Do not misunderstand me. This is no mundane instance of confused identity. It is something infinitely more evil. It is a horror conceived and realized by a warped brain bent upon revenge; a mind in league with the powers of darkness, attuned to the whimpering of lost, forbidden rites and incantations. No one ever could have mistaken me for Claude Ashur. To the contrary, from the earliest days of our childhood, people found it difficult to believe that we were brothers. There could not have been two creatures more unlike than he and I. If you will imagine the average boy and man, the medium-built creature of normal weight and nondescript features, whose temperament is safely, if somewhat dully balanced—in short, the product of normalcy—you will have before you a portrait of myself. My brother, Claude, was the precise antithesis of all these things.
He was always extremely delicate of health, and given to strange moodiness. His head seemed too large for the fragility of his body, and his face was constantly shadowed by a pallor that worried my father dreadfully.
His nose was long and thin with supersensitive nostril-volutes, and his eyes, set well apart in deep sockets, held a sort of mirthless brilliance. From the outset, I was the stronger as well as the elder, and yet it was always Claude with his frail body and powerful will who ruled Inneswich Priory.
At a certain point in the road that fingers its way along the lifeless, Atlantic-clawed stretches of the northern New Jersey coast, the unsuspecting traveler may turn off into a bramble-clotted byway. There is (or was, at one time) a signpost pointing inland that proclaims: “INNESWICH–½ MILE.” Not many take that path today. People who know that part of the country give wide berth to Inneswich and the legends that hang like a slimy caul over the ancient coastal village. They have heard infamous tales of the Priory that lies on the northernmost edge of Inneswich, and of late years, the town, the Priory, the few intrepid villagers who cling to their homes, have fallen into ill-repute. Things were different in the days before the coming of Claude Ashur.
My father, Edmund Ashur, was the pastor of the Inneswich Lutheran Church; he had come to the Priory a timid, middle-aged man with his young bride, two years before I was born. The night Claude Ashur was born Inneswich Priory became the house of death.
The night Claude was born. I have never really thought of it that way; to me, it has always been the night my mother died. Even I, child that I was, had been caught in the web of the pervading sense of doom that hung over Inneswich Priory all that day. A damp sea-breeze, smelling of rain, had swept westward, and perforce, I had spent the day indoors. The house had been uncannily quiet, with only the muffled footfalls of my father, pacing in the library, trying to smile when his gaze chanced to meet mine. I did not know, then, that the time for the accouchement was near. I knew only that, in the last weeks, my mother had been too pale, and the huge, cold rooms seemed lonely for her laughter. Toward nightfall, the village physician, a round apple-cheeked man named Ellerby, was summoned; he brought me taffy from the general store as he always did, and shortly after he disappeared up the wide staircase, I was packed off to bed. For what seemed like hours I lay in the dark, while a leaden bulwark of clouds rolled inland with the storm. Rain lashing against my casement, I fell to sleep at last, crying because my mother hadn’t come to kiss me goodnight.
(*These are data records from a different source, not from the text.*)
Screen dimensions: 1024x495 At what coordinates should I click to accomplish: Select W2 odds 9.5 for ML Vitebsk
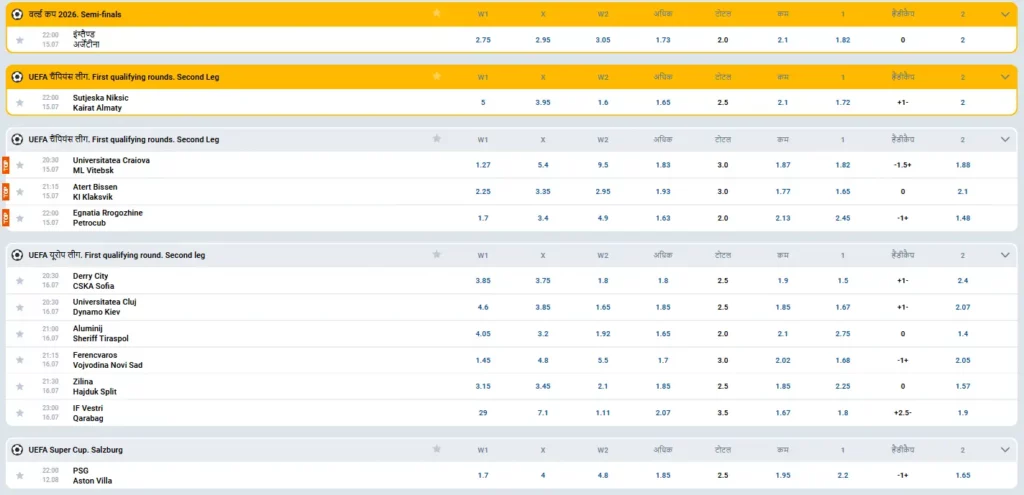click(603, 165)
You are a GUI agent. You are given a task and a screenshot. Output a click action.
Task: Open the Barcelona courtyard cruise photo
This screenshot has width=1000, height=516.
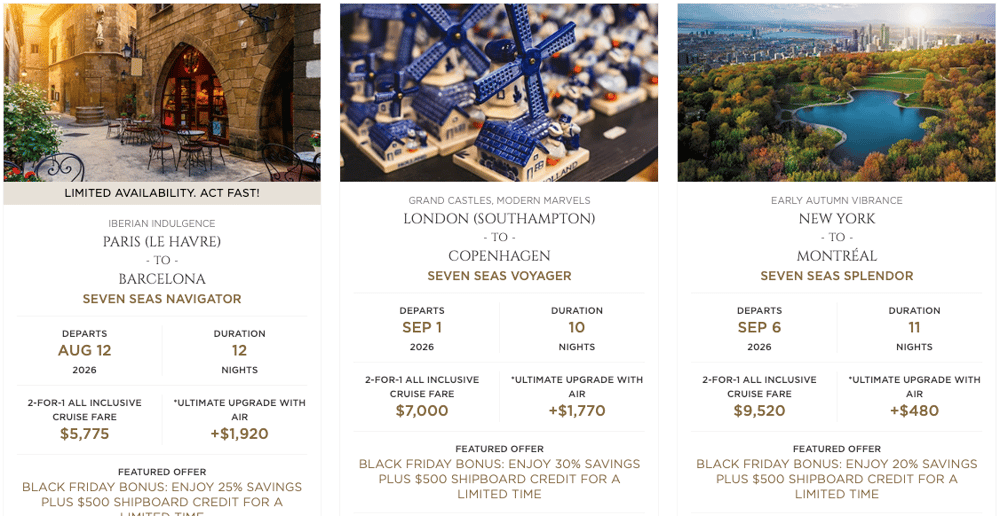162,92
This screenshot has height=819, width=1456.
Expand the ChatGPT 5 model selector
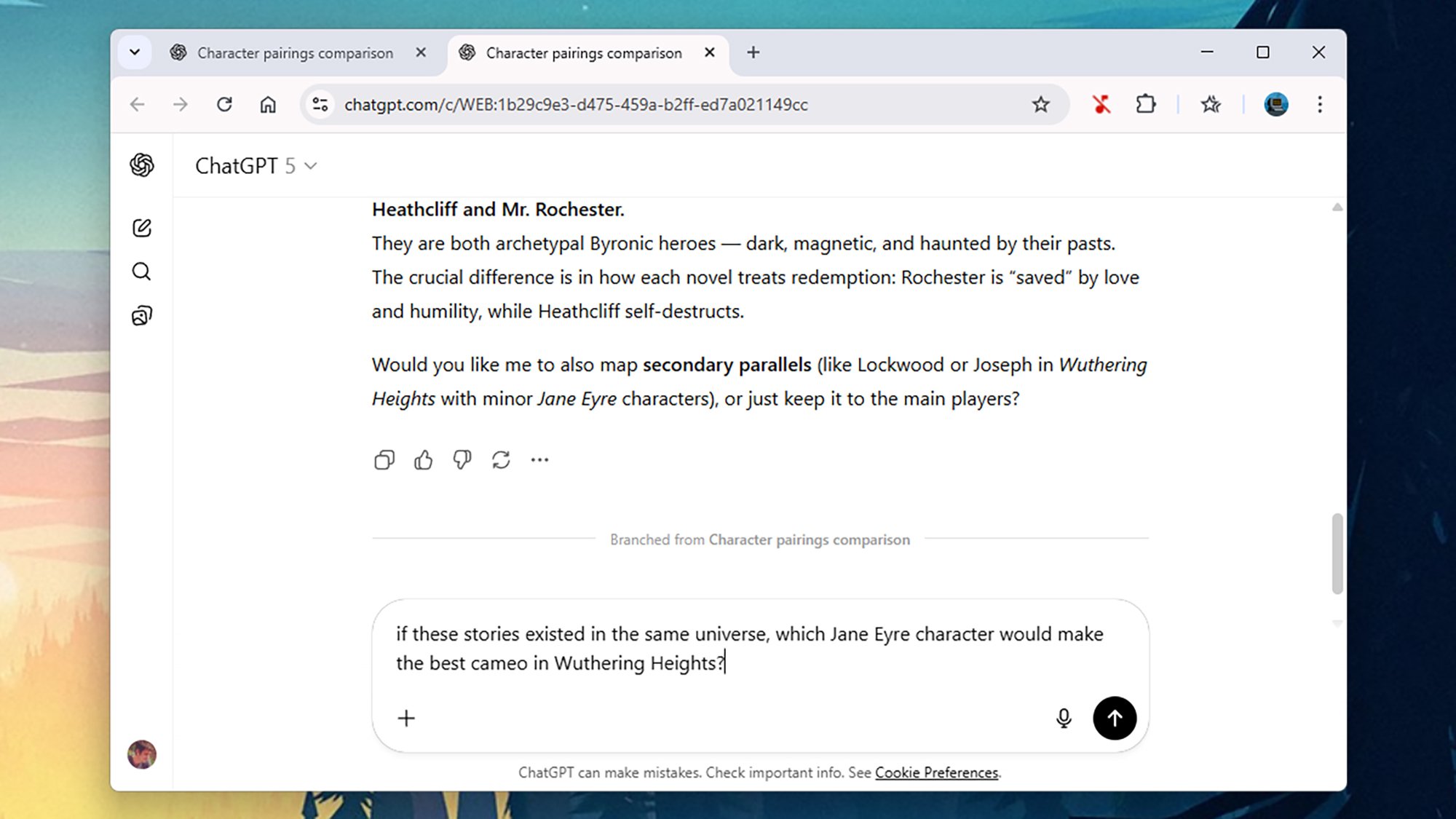click(x=256, y=166)
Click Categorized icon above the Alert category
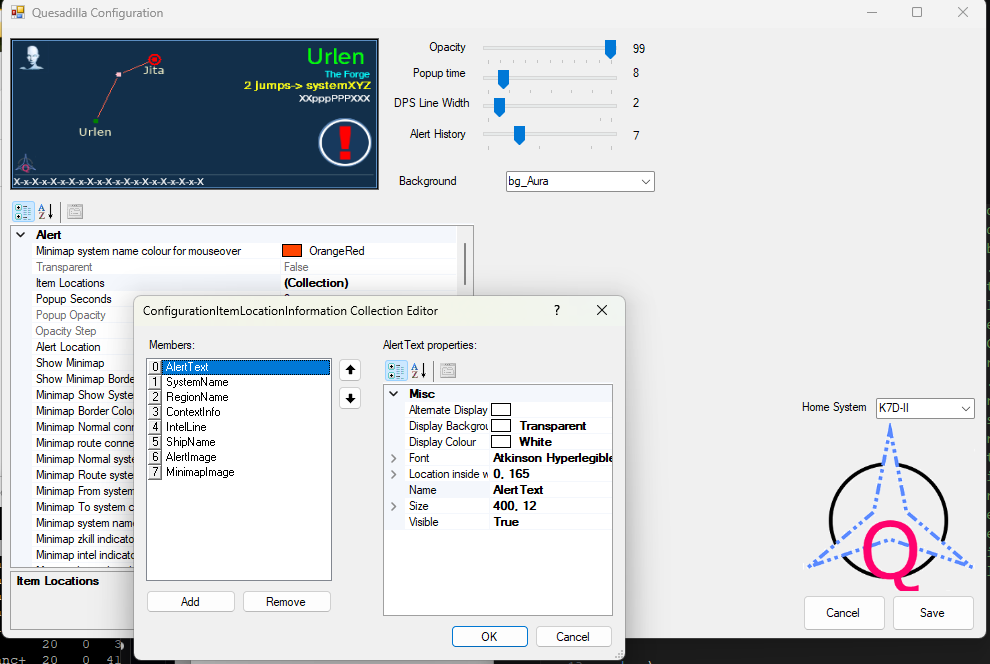Screen dimensions: 990x664 (23, 211)
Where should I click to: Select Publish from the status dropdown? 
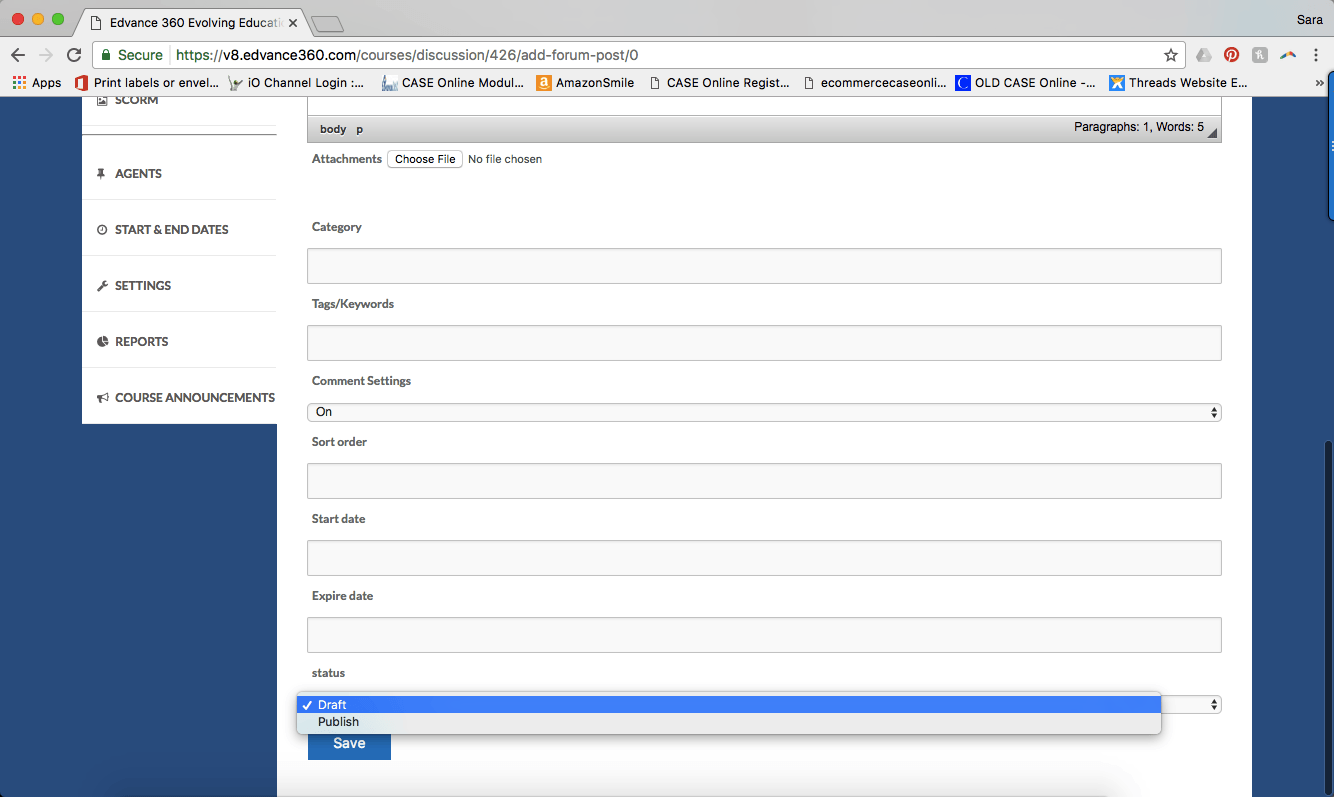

I thought it was the screaming that woke me. I know, now, that the pain-torn cries had died long-since with my mother’s last shuddering breath. Perhaps some final plaintive echo had slithered along the blackened halls, finding my sleep-fogged child’s brain at last. A cold, nameless terror numbed me as I crept down the winding carpeted stairs. At the newelpost, a soft, desperate, lost sound stopped me. And then, through the open library door, I saw them. My father was sunken in a leather armchair by the fireless grate; candlelight wavered on the hands that covered his face. Uncontrollable sobs wracked his bowed shoulders. After a moment, his face more solemn and pallid than I had ever seen it, Dr. Ellerby came from the shadow beyond my view. His thin, ineffectual hand touched Father’s arm gently. His voice was thick.